_Task prompt_
Duplicate each of the following items precisely as it appears, line for line.

==============================

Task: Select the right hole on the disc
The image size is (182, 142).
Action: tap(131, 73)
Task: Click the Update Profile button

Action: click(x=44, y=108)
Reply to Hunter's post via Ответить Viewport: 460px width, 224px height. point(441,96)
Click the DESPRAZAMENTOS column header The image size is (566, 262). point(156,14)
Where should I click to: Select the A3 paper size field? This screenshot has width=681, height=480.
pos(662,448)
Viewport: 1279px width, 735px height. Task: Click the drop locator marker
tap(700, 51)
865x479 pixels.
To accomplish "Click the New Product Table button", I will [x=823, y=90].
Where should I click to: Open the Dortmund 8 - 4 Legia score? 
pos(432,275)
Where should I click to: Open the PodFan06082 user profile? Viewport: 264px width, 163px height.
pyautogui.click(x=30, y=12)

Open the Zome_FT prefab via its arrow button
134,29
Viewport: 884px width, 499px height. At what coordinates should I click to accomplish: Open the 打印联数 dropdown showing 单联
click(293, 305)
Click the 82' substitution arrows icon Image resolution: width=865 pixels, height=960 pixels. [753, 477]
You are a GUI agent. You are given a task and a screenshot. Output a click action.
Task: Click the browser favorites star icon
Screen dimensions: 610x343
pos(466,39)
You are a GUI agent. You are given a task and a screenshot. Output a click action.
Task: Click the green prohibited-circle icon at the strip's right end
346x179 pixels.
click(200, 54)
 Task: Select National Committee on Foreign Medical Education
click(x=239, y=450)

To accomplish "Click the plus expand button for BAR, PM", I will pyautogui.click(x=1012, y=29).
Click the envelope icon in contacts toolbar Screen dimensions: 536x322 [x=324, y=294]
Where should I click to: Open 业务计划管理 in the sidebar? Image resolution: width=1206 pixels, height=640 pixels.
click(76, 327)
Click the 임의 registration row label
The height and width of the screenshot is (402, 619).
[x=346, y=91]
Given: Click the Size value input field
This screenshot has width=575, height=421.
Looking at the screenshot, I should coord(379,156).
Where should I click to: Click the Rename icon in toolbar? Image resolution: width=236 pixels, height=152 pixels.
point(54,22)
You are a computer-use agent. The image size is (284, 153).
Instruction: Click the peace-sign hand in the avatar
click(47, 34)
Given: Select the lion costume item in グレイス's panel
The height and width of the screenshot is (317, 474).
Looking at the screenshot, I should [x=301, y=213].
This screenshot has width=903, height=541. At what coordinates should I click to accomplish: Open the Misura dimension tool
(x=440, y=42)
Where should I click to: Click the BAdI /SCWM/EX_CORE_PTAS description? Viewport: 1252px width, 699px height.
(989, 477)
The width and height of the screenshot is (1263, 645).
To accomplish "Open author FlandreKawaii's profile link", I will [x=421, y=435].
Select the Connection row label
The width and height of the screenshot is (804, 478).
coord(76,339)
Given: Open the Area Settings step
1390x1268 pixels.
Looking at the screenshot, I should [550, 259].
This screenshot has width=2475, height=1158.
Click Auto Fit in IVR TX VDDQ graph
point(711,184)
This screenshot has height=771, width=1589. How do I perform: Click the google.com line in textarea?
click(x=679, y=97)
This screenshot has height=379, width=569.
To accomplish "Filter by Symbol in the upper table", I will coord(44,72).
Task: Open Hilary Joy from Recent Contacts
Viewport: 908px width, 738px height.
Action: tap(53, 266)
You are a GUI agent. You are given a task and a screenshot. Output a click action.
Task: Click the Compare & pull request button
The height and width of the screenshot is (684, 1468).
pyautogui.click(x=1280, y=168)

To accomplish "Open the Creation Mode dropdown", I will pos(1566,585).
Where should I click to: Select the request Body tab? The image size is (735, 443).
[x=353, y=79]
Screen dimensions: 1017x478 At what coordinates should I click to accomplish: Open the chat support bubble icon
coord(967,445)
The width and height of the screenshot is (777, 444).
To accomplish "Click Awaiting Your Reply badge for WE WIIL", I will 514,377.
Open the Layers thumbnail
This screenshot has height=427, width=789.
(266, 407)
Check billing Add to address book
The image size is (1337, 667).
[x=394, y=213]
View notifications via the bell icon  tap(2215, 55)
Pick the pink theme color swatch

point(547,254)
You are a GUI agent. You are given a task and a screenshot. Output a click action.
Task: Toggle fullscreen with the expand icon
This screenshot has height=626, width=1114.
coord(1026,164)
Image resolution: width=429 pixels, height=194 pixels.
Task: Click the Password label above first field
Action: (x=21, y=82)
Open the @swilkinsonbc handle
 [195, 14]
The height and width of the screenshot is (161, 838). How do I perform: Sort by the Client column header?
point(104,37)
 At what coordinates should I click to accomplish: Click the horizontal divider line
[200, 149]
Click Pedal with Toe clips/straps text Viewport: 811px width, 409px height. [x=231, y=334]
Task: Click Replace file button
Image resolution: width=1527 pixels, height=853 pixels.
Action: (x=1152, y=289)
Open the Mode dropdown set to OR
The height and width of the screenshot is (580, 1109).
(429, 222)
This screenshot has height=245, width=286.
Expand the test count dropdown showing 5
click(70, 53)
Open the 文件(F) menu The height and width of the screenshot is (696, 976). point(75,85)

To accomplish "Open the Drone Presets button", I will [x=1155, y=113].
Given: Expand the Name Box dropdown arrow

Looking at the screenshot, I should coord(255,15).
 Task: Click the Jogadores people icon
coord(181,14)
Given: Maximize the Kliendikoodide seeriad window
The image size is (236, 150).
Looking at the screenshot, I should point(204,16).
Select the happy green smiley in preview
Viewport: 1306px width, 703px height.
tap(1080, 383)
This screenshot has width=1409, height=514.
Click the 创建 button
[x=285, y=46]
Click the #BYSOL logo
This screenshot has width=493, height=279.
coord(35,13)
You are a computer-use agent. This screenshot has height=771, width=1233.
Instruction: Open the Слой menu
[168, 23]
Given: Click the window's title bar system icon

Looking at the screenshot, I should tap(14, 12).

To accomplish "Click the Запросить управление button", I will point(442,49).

==============================

_Written solution_
Task: Select the right hole on the disc
The image size is (182, 142).
Action: tap(131, 73)
Task: Click the Update Profile button

Action: click(x=44, y=108)
Reply to Hunter's post via Ответить Viewport: 460px width, 224px height. point(441,96)
Click the DESPRAZAMENTOS column header The image size is (566, 262). point(156,14)
Where should I click to: Select the A3 paper size field? This screenshot has width=681, height=480.
pos(662,448)
Viewport: 1279px width, 735px height. Task: Click the drop locator marker
tap(700, 51)
865x479 pixels.
To accomplish "Click the New Product Table button", I will [x=823, y=90].
Where should I click to: Open the Dortmund 8 - 4 Legia score? 
pos(432,275)
Where should I click to: Open the PodFan06082 user profile? Viewport: 264px width, 163px height.
pyautogui.click(x=30, y=12)

Open the Zome_FT prefab via its arrow button
134,29
Viewport: 884px width, 499px height. At what coordinates should I click to accomplish: Open the 打印联数 dropdown showing 单联
click(293, 305)
Click the 82' substitution arrows icon Image resolution: width=865 pixels, height=960 pixels. [753, 477]
You are a GUI agent. You are given a task and a screenshot. Output a click action.
Task: Click the browser favorites star icon
Screen dimensions: 610x343
pos(466,39)
You are a GUI agent. You are given a task and a screenshot. Output a click action.
Task: Click the green prohibited-circle icon at the strip's right end
346x179 pixels.
click(200, 54)
 Task: Select National Committee on Foreign Medical Education
click(x=239, y=450)

To accomplish "Click the plus expand button for BAR, PM", I will pyautogui.click(x=1012, y=29).
Click the envelope icon in contacts toolbar Screen dimensions: 536x322 [x=324, y=294]
Where should I click to: Open 业务计划管理 in the sidebar? Image resolution: width=1206 pixels, height=640 pixels.
click(76, 327)
Click the 임의 registration row label
The height and width of the screenshot is (402, 619).
[x=346, y=91]
Given: Click the Size value input field
This screenshot has width=575, height=421.
Looking at the screenshot, I should coord(379,156).
Where should I click to: Click the Rename icon in toolbar? Image resolution: width=236 pixels, height=152 pixels.
point(54,22)
You are a computer-use agent. The image size is (284, 153).
Instruction: Click the peace-sign hand in the avatar
click(47, 34)
Given: Select the lion costume item in グレイス's panel
The height and width of the screenshot is (317, 474).
Looking at the screenshot, I should [x=301, y=213].
This screenshot has width=903, height=541. At what coordinates should I click to accomplish: Open the Misura dimension tool
(x=440, y=42)
Where should I click to: Click the BAdI /SCWM/EX_CORE_PTAS description? Viewport: 1252px width, 699px height.
(989, 477)
The width and height of the screenshot is (1263, 645).
To accomplish "Open author FlandreKawaii's profile link", I will [x=421, y=435].
Select the Connection row label
The width and height of the screenshot is (804, 478).
coord(76,339)
Given: Open the Area Settings step
1390x1268 pixels.
Looking at the screenshot, I should [550, 259].
This screenshot has width=2475, height=1158.
Click Auto Fit in IVR TX VDDQ graph
point(711,184)
This screenshot has height=771, width=1589. How do I perform: Click the google.com line in textarea?
click(x=679, y=97)
This screenshot has height=379, width=569.
To accomplish "Filter by Symbol in the upper table", I will coord(44,72).
Task: Open Hilary Joy from Recent Contacts
Viewport: 908px width, 738px height.
Action: tap(53, 266)
You are a GUI agent. You are given a task and a screenshot. Output a click action.
Task: Click the Compare & pull request button
The height and width of the screenshot is (684, 1468).
pyautogui.click(x=1280, y=168)

To accomplish "Open the Creation Mode dropdown", I will pos(1566,585).
Where should I click to: Select the request Body tab? The image size is (735, 443).
[x=353, y=79]
Screen dimensions: 1017x478 At what coordinates should I click to accomplish: Open the chat support bubble icon
coord(967,445)
The width and height of the screenshot is (777, 444).
To accomplish "Click Awaiting Your Reply badge for WE WIIL", I will 514,377.
Open the Layers thumbnail
This screenshot has height=427, width=789.
(266, 407)
Check billing Add to address book
The image size is (1337, 667).
[x=394, y=213]
View notifications via the bell icon  tap(2215, 55)
Pick the pink theme color swatch

point(547,254)
You are a GUI agent. You are given a task and a screenshot. Output a click action.
Task: Toggle fullscreen with the expand icon
This screenshot has height=626, width=1114.
coord(1026,164)
Image resolution: width=429 pixels, height=194 pixels.
Task: Click the Password label above first field
Action: (x=21, y=82)
Open the @swilkinsonbc handle
 [195, 14]
The height and width of the screenshot is (161, 838). How do I perform: Sort by the Client column header?
point(104,37)
 At what coordinates should I click to accomplish: Click the horizontal divider line
[200, 149]
Click Pedal with Toe clips/straps text Viewport: 811px width, 409px height. [x=231, y=334]
Task: Click Replace file button
Image resolution: width=1527 pixels, height=853 pixels.
Action: (x=1152, y=289)
Open the Mode dropdown set to OR
The height and width of the screenshot is (580, 1109).
(429, 222)
This screenshot has height=245, width=286.
Expand the test count dropdown showing 5
click(70, 53)
Open the 文件(F) menu The height and width of the screenshot is (696, 976). point(75,85)

To accomplish "Open the Drone Presets button", I will [x=1155, y=113].
Given: Expand the Name Box dropdown arrow

Looking at the screenshot, I should coord(255,15).
 Task: Click the Jogadores people icon
coord(181,14)
Given: Maximize the Kliendikoodide seeriad window
The image size is (236, 150).
Looking at the screenshot, I should point(204,16).
Select the happy green smiley in preview
Viewport: 1306px width, 703px height.
tap(1080, 383)
This screenshot has width=1409, height=514.
Click the 创建 button
[x=285, y=46]
Click the #BYSOL logo
This screenshot has width=493, height=279.
coord(35,13)
You are a computer-use agent. This screenshot has height=771, width=1233.
Instruction: Open the Слой menu
[168, 23]
Given: Click the window's title bar system icon

Looking at the screenshot, I should tap(14, 12).

To accomplish "Click the Запросить управление button", I will point(442,49).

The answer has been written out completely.